Extract every line in the rows below that contains the string "field", and list those lines.

Interface element records:
■ ■ ■ ■

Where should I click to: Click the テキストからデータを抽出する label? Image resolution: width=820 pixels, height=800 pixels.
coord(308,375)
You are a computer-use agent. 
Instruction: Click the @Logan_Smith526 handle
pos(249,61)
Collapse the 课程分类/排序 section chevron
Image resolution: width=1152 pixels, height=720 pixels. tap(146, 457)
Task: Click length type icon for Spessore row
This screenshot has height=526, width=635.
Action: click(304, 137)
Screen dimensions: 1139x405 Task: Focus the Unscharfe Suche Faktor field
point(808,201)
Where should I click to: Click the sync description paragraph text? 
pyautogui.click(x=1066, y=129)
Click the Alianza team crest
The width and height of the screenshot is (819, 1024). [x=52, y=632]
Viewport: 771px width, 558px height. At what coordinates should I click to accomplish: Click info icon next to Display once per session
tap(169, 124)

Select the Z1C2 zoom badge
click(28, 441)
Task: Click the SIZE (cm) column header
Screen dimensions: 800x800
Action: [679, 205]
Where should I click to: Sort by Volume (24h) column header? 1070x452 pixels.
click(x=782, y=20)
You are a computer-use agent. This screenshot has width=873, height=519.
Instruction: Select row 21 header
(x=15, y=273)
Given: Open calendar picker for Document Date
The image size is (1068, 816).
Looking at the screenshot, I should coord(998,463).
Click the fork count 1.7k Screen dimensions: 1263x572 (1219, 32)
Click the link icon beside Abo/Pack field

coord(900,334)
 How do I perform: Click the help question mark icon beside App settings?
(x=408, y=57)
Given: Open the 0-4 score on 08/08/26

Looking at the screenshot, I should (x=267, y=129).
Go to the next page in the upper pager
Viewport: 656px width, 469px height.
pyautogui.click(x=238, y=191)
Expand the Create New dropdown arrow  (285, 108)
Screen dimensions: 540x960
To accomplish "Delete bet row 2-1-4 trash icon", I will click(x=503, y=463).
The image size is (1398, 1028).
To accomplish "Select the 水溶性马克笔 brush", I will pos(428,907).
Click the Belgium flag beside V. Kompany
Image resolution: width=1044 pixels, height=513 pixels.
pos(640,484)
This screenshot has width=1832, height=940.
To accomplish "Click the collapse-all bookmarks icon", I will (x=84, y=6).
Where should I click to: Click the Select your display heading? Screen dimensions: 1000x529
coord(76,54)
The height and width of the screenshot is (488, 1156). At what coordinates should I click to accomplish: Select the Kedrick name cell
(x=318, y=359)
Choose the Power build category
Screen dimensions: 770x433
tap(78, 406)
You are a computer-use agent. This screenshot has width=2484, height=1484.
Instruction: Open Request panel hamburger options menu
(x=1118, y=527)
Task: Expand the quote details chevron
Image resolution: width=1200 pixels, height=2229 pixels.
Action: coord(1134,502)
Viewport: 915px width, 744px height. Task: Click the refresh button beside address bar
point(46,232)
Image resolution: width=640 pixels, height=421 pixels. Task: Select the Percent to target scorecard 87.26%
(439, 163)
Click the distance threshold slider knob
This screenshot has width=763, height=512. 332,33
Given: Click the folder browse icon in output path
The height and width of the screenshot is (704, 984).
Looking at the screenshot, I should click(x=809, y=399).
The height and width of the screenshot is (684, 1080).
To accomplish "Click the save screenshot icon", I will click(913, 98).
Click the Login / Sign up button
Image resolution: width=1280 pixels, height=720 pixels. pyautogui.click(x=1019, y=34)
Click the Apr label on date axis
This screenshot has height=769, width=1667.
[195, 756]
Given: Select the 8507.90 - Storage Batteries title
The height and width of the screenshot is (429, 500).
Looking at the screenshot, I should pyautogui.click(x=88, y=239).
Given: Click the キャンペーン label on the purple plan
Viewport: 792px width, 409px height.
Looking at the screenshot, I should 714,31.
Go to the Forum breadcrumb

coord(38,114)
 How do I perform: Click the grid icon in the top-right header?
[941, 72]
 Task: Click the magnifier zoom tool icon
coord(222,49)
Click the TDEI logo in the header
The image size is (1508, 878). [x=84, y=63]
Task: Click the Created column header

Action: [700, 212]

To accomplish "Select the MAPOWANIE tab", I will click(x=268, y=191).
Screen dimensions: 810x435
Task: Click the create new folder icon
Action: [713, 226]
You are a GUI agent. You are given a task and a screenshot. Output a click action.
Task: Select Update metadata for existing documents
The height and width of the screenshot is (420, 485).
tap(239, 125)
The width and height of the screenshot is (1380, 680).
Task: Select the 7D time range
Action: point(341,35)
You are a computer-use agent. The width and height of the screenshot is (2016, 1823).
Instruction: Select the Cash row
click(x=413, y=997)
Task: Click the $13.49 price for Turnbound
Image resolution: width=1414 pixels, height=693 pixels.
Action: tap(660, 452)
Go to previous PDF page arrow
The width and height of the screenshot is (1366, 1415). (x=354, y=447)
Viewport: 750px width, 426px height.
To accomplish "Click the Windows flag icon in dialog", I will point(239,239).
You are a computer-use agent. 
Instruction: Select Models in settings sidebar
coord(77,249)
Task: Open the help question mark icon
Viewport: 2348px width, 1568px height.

■ ■ ■ ■

Response to the exercise:
Screen dimensions: 1139x405 Task: Focus the Unscharfe Suche Faktor field
Click the link icon beside Abo/Pack field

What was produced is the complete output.